Universidade pública, interesses privados
Instituição recebe cada vez mais financiamentos privados para projetos
Dafne Melo
da Redação
Obter dinheiro de grupos privados para viabilizar projetos de pesquisa e similares já é algo cotidiano dentro da Universidade de São Paulo. Nos últimos anos, intensificam-se as parcerias tanto com empresas nacionais como estrangeiras. Christy Ganzert Pato, doutorando da USP e representante discente no Conselho de Pesquisa, explica que, nas reuniões desse colegiado, há sempre um convênio ou projeto de complementação de verba dessa natureza para se aprovar.

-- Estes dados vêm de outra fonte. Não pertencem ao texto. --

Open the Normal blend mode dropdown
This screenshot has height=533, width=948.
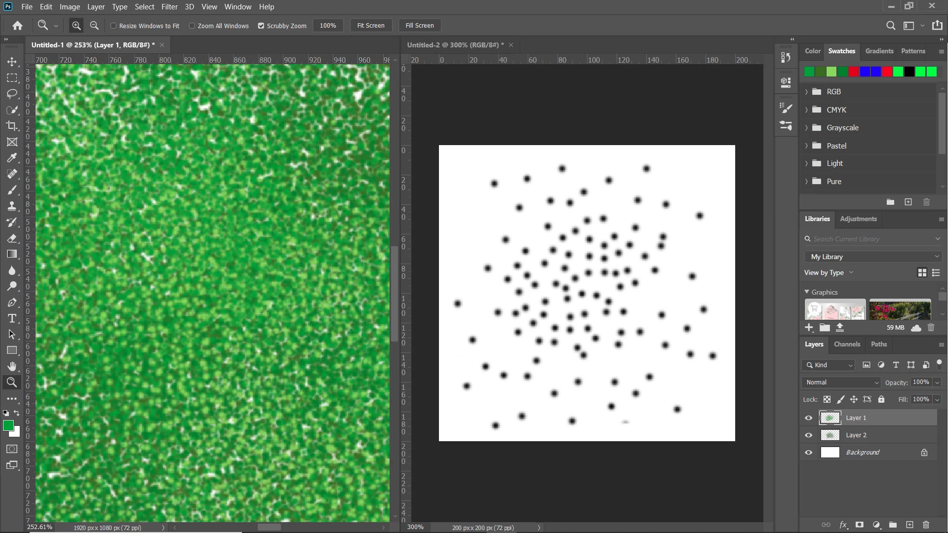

“Há muito tempo, abundam convênios com a iniciativa privada ou com estatais”, afirma. A maioria deles se inserem dentro de uma perspectiva mais ampla de uma política industrial. Um desses convênios é com a Vale do Rio Doce, assinado em junho de 2006. Hoje, cerca de 11 alunos de pós-graduação e 10 de graduação realizam pesquisas por esse convênio. Dentre elas, um plano de desenvolvimento portuário para a Vale.

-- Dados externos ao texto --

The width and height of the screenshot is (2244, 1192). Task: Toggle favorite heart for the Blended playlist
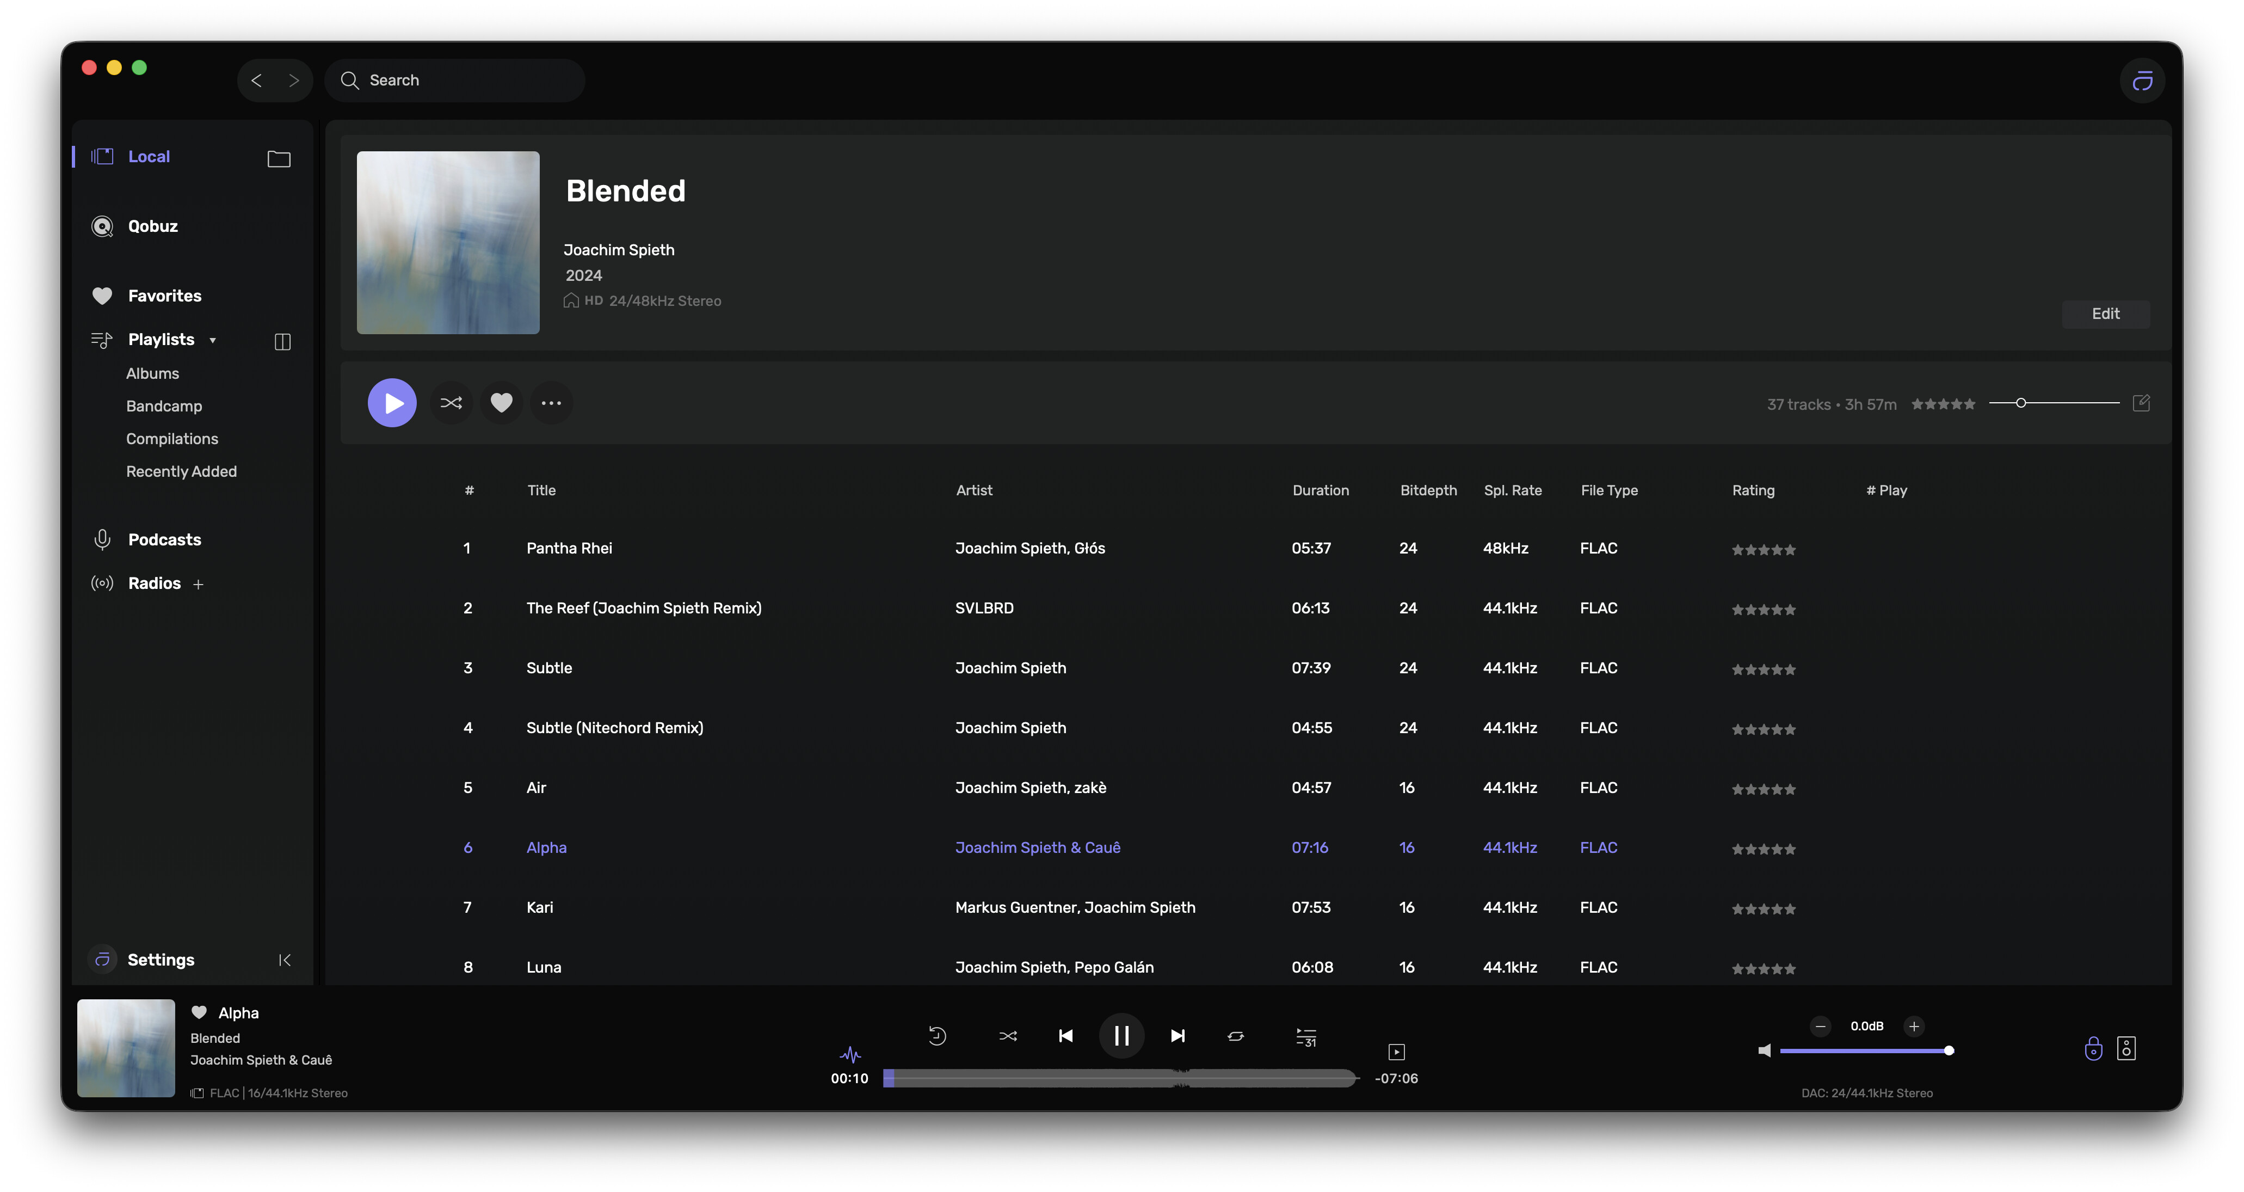[501, 403]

Para Ermínia Maricato, representante docente da Faculdade de Arquitetura e Urbanismo no Conselho de Pesquisa, a USP necessita ter uma política de pesquisa mais clara, com regras melhor estabelecidas. “E não podemos ignorar jamais que essa universidade é pública, mantida com verba pública e sua produção deve estar voltada aos interesses da sociedade”, lembra. Maricato ainda reforça a necessidade da universidade recuperar seu sentido mais crítico. “Ainda há alguns exemplos, mas, no geral, a USP perdeu isso”, completa.
Pato também questiona se as pesquisas hoje feitas pela universidade vão ao encontro, de fato, com as necessidades do país. “Será que queremos realmente produzir mais carros, mais celulares, extrair mais minérios, mais petróleo?”, pergunta.
Capital privado
Maricato afirma que o capital privado não é um mal por si só. “Não sou contra a empresa privada doar recursos, mas o compromisso público da universidade não pode ser ignorado”, salienta. Como exemplo, a professora cita a recente doação de cerca de 18 mil livros por parte do bibliófilo José Mindlin, em 2006, que deu origem à Biblioteca Brasiliana, dentro da USP, projeto ainda em andamento e que tem apoio da iniciativa privada. Já em relação a Vale, Maricato tem uma avaliação diferente. “A produção desse conhecimento certamente beneficia à Vale, pode beneficiar a USP, mas me pergunto: essa riqueza gerada a partir dessas pesquisas serão socializadas?”, questiona.
Otaviano Helene, diretor da Associação dos Docentes da USP também não rejeita a priori convênios com “o setor produtivo”, mas reforça que “a universidade é de propriedade da sociedade e o conhecimento que ela produz tem que chegar a ela”. Ao seu ver, as fundações privadas hoje presentes na USP (cerca de 30) são um entrave, pois acabam colocando interesses privados na pauta da instituição. “Naturalmente que a atuação delas acaba direcionando, em muitos casos, que a atividade de docentes, funcionários e pesquisadores realizem projetos de seu interesse”, critica.